[What to do] Repeat verbatim, and only, the lines of the data below, beginning at the line that contains "Click the 1.29753 rate value" and stopping after the line that contains "Task: Expand the bin folder in FOLDERS".

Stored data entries
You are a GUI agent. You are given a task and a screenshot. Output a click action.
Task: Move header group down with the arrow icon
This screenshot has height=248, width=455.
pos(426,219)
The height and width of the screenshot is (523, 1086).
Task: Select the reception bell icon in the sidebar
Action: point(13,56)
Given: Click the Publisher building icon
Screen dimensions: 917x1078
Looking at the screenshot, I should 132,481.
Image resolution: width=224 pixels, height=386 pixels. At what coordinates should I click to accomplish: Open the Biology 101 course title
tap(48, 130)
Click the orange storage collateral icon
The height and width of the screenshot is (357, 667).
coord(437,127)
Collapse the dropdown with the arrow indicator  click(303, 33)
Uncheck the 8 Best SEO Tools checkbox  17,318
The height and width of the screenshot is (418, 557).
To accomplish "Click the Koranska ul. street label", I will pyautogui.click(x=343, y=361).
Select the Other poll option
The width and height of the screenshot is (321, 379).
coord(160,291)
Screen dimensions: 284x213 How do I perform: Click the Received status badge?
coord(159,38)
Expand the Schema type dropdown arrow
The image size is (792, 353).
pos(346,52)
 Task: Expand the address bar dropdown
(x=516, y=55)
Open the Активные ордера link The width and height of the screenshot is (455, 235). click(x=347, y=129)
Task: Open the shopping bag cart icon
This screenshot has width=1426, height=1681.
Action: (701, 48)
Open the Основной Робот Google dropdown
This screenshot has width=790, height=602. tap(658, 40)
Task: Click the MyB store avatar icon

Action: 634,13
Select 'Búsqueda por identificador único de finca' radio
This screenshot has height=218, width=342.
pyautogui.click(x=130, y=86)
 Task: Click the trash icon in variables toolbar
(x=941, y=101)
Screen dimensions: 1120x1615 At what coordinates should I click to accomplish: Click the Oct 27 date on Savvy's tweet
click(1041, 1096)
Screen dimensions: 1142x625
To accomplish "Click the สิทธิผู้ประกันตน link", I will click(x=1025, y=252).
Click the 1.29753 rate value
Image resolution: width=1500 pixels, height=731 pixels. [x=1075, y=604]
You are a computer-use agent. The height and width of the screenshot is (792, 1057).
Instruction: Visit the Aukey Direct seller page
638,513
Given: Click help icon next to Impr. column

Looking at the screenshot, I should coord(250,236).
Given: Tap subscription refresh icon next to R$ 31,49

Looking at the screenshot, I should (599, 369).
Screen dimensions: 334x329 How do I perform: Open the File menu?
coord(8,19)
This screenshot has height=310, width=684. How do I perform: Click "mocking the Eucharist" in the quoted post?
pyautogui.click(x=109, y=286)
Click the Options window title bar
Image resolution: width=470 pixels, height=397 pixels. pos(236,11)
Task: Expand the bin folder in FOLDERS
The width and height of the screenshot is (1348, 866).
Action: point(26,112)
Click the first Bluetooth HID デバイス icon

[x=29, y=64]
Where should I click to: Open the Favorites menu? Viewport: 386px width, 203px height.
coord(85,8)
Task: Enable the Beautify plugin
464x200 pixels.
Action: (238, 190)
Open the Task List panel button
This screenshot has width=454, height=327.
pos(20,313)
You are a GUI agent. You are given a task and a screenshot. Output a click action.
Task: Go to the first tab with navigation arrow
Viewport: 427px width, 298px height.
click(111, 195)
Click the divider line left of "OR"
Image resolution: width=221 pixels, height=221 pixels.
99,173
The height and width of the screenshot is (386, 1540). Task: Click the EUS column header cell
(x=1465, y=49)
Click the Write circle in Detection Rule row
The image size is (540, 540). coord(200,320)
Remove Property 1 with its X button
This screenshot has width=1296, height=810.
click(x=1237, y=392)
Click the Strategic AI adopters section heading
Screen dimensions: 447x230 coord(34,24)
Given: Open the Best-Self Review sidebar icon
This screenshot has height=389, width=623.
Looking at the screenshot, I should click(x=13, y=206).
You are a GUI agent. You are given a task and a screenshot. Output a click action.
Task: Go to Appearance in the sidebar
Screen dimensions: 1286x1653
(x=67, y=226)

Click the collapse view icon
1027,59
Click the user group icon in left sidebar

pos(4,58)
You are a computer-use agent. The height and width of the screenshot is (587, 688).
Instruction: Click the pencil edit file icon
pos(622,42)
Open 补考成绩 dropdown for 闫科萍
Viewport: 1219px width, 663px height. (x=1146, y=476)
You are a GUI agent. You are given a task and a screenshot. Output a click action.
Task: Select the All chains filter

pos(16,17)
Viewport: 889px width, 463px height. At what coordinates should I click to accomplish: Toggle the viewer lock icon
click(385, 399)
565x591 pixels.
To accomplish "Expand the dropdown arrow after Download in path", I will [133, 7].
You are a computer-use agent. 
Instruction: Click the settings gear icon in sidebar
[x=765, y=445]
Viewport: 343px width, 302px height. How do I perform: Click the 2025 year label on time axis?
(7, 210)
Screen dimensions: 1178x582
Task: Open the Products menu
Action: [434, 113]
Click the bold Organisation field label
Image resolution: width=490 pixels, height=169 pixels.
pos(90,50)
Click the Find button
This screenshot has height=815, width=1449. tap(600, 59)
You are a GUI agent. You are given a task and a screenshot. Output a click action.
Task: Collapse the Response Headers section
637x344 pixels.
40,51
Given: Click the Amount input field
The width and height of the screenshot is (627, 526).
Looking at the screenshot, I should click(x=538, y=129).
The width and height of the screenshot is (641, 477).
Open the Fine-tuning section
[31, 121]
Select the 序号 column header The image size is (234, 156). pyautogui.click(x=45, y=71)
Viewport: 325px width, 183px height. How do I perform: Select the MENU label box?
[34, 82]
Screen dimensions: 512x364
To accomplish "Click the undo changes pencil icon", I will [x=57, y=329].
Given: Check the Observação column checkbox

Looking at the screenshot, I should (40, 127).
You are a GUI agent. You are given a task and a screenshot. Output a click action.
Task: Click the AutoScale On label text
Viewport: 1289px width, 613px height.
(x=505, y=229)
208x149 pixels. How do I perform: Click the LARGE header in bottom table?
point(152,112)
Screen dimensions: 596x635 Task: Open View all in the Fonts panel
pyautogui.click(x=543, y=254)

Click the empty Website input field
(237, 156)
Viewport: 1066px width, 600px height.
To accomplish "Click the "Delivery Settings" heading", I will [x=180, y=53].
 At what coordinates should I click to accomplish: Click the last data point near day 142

[Response area]
Click the 1.29753 rate value
Image resolution: width=1500 pixels, height=731 pixels. [x=1075, y=604]
You are a computer-use agent. The height and width of the screenshot is (792, 1057).
Instruction: Visit the Aukey Direct seller page
638,513
Given: Click help icon next to Impr. column

Looking at the screenshot, I should coord(250,236).
Given: Tap subscription refresh icon next to R$ 31,49

Looking at the screenshot, I should (599, 369).
Screen dimensions: 334x329 How do I perform: Open the File menu?
coord(8,19)
This screenshot has height=310, width=684. How do I perform: Click "mocking the Eucharist" in the quoted post?
pyautogui.click(x=109, y=286)
Click the Options window title bar
Image resolution: width=470 pixels, height=397 pixels. pos(236,11)
Task: Expand the bin folder in FOLDERS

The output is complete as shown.